The universal limiting factor for evaluating hemodilution in BM aspirated samples is the lack of pure BM controls or well-established hemodilution markers. It is therefore inherently challenging to determine the true distribution of BM-associated cell populations and set relevant reference values to assess hemodilution. Thus, we used the comparison between first and second pull samples as reference for optimal and suboptimal samples. The BMQI was not evaluated with regards to information on outcomes, at the same time, this study did not include individuals who have received MM therapy. Although the BMQI may offer insights into the quality of BM samples after MM treatment, therapy may affect the distribution of the cell populations upon which it is based. Further validation is needed for samples from treated patients. The BMQI is derived based on normal cellularity, which requires the identification of tumor plasma cells to counteract the influence of varied tumor load. Importantly, studies have indicated a robust ability of the MM-MRD for tumor plasma cell detection across different monoclonal gammopathies [32,33,34].

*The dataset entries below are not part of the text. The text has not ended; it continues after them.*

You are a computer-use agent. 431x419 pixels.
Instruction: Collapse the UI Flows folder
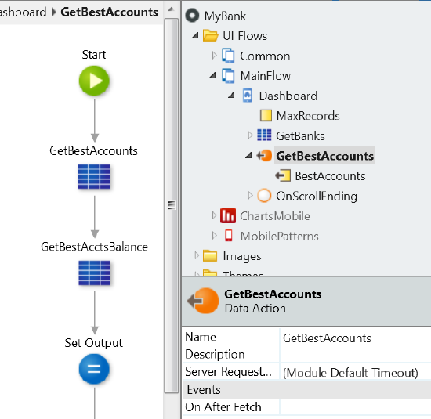pyautogui.click(x=195, y=35)
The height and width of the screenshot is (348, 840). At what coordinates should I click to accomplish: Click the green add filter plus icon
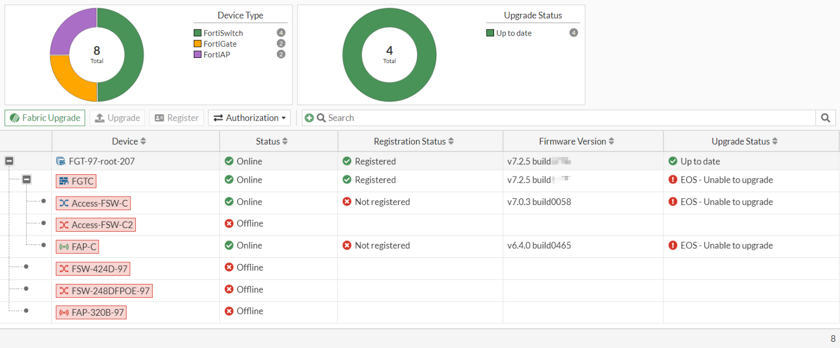[309, 118]
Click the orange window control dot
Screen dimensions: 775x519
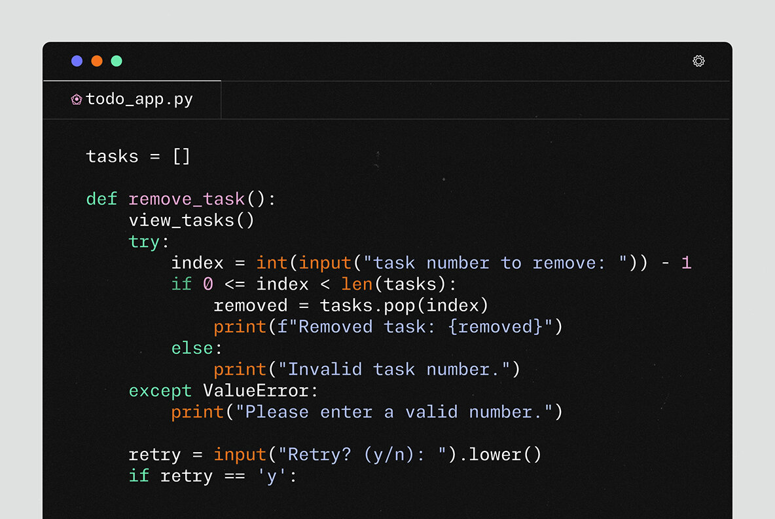point(96,61)
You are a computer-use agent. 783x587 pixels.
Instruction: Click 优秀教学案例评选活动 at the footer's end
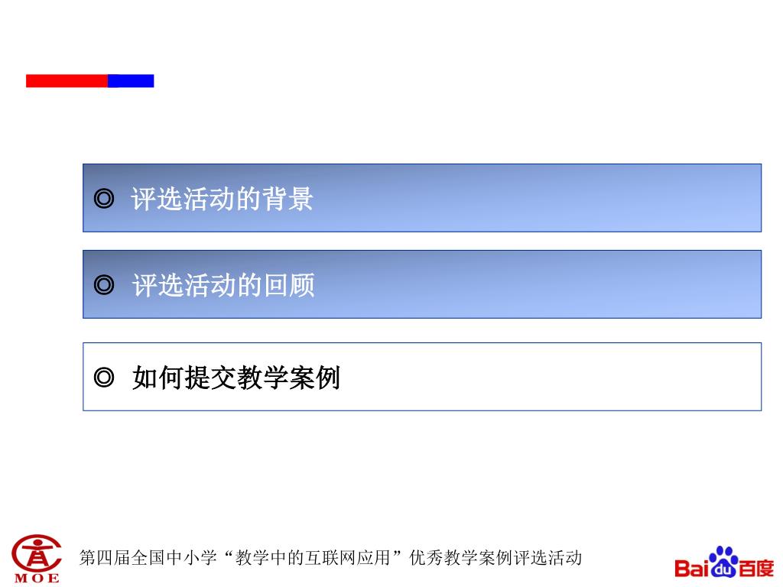pyautogui.click(x=495, y=557)
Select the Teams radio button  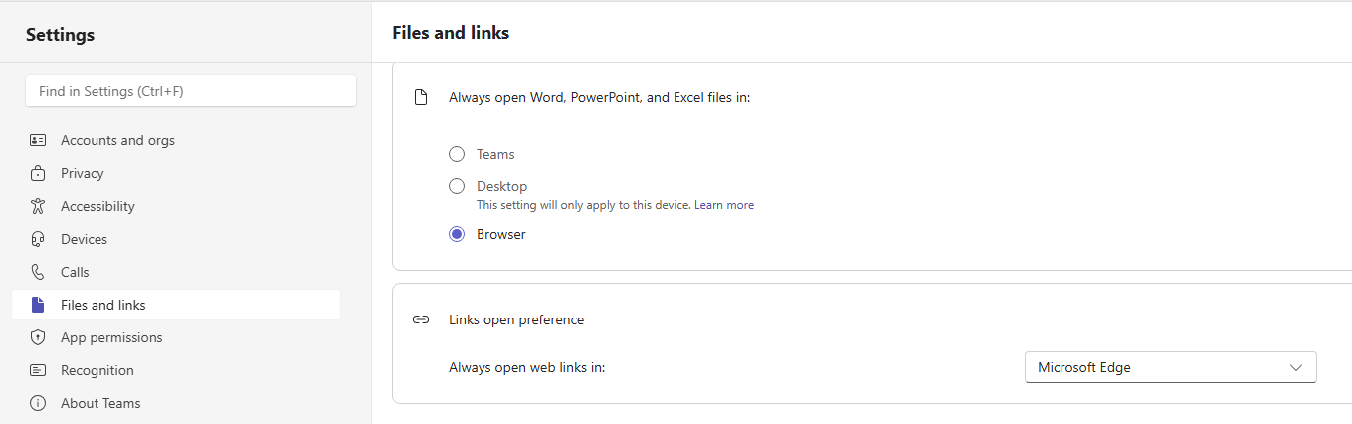tap(457, 154)
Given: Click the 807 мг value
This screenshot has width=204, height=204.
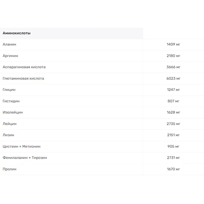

In summary, we introduce the BMQI as a novel intra-sample quality control for NGF analysis of BM samples in plasma cell diseases. This index combines myeloid precursors and nucleated red cells, which were found to be highly indicative of BM hemodilution. We advocate for the implementation of the BMQI for monitoring of the adequacy of BM samples used in NGF analysis for plasma cell disorders. The BMQI is intrinsic to the EuroFlow MM-MRD assay and can therefore be implemented in flow cytometry analytical software programs for use in all laboratories employing the technique without any change in protocols. It objectively informs about the quality of NGF results, and as such, has the potential to improve the diagnostic and prognostic utility of NGF in plasma cell disorders.